Role of protein-induced bending in the specificity of DNA recognition: crystal structure of EcoRV endonuclease complexed with d(AAAGAT) + d(ATCTT).

The crystal structure of EcoRV endonuclease has been determined at 2. 1 A resolution complexed to two five-base-pair DNA duplexes each containing the cognate recognition half-site. The highly localized 50 degrees bend into the major groove seen at the center TA-step of the continuous GATATC site is preserved in this discontinuous DNA complex lacking the scissile phosphates. Thus, this crystal structure provides evidence that covalent constraints associated with a continuous target site are not essential to enzyme-induced DNA bending, even when these constraints are removed directly at the locus of the bend. The scissile phosphates are also absent in the crystal structure of EcoRV bound to the non-specific site TCGCGA, which shows a straight B-like conformation. We conclude that DNA bending by EcoRV is governed only by the sequence and is not influenced by the continuity of the phosphodiester backbone.

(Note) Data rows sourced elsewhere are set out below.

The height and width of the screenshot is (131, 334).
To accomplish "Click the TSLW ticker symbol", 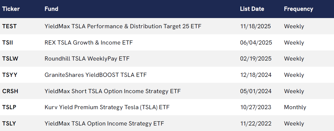I will tap(10, 59).
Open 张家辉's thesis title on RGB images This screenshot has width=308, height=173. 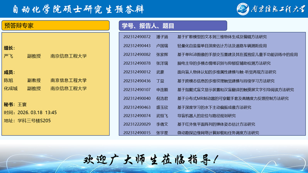click(237, 54)
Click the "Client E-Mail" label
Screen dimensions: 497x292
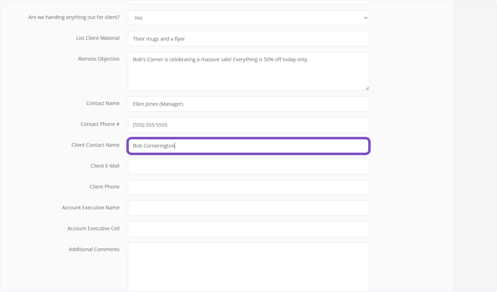pyautogui.click(x=105, y=166)
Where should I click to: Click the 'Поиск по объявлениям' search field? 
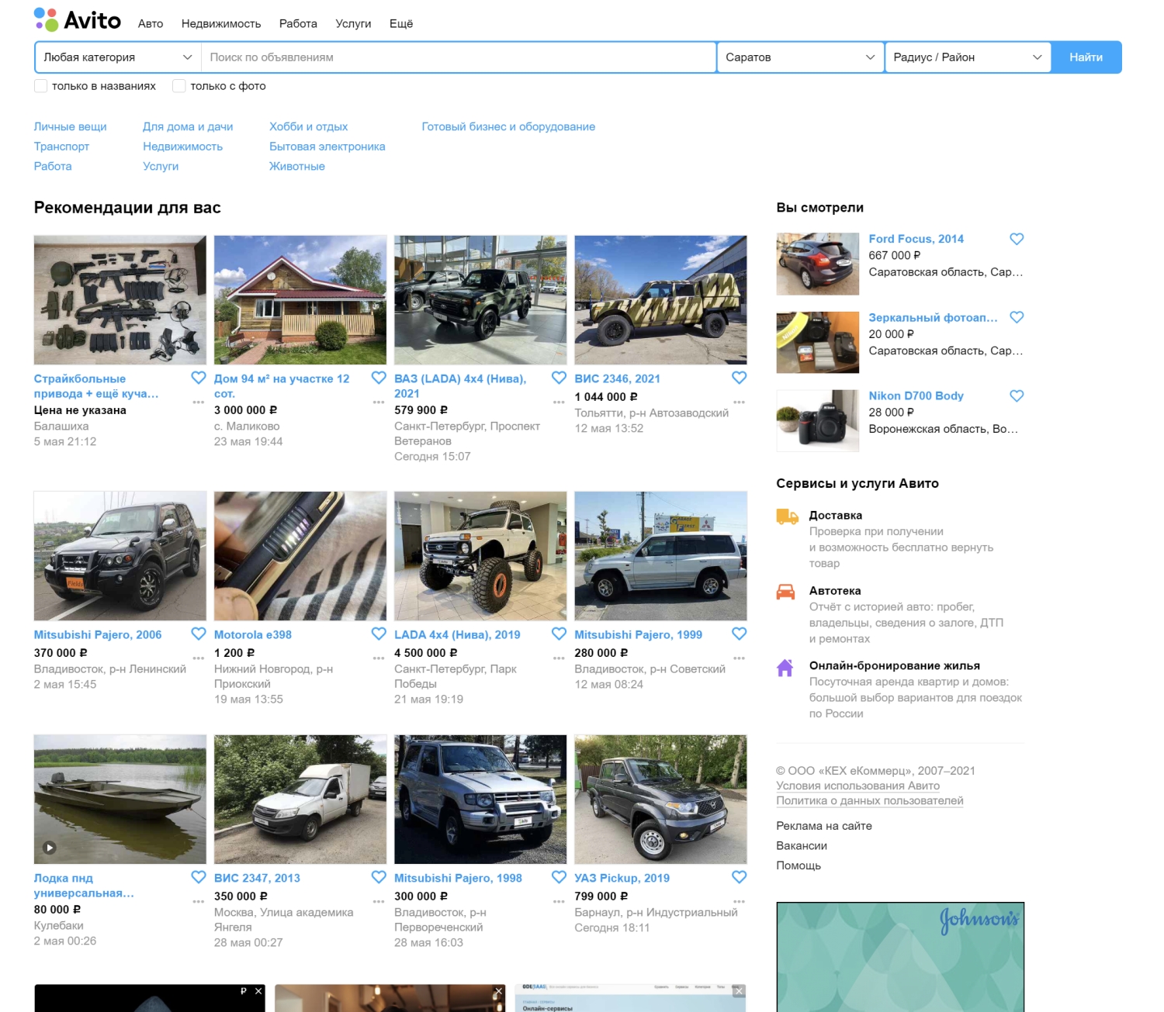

Together with other data showing that cleavable non-cognate sites are bent, these results indicate that EcoRV bends non-cognate sites differing by one or two base-pairs from GATATC, but does not bend non-specific sites that are less similar. Structural and thermodynamic considerations suggest that the sequence-dependent energy cost of DNA bending is likely to play an important role in determining the specificity of EcoRV. This differential cost is manifested at the binding step for bent non-cognate sequences and at the catalytic step for unbent non-specific sequences.